WHAT IS EXPECTED
Go through the entries below and write each one out exactly.

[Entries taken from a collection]

####

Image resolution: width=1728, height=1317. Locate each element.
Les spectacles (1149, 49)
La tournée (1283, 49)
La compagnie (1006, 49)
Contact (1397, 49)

####

OUTPUT FOR THIS EXERCISE
Image resolution: width=1728, height=1317. Locate each element.
Les spectacles (1149, 49)
La tournée (1283, 49)
La compagnie (1006, 49)
Contact (1397, 49)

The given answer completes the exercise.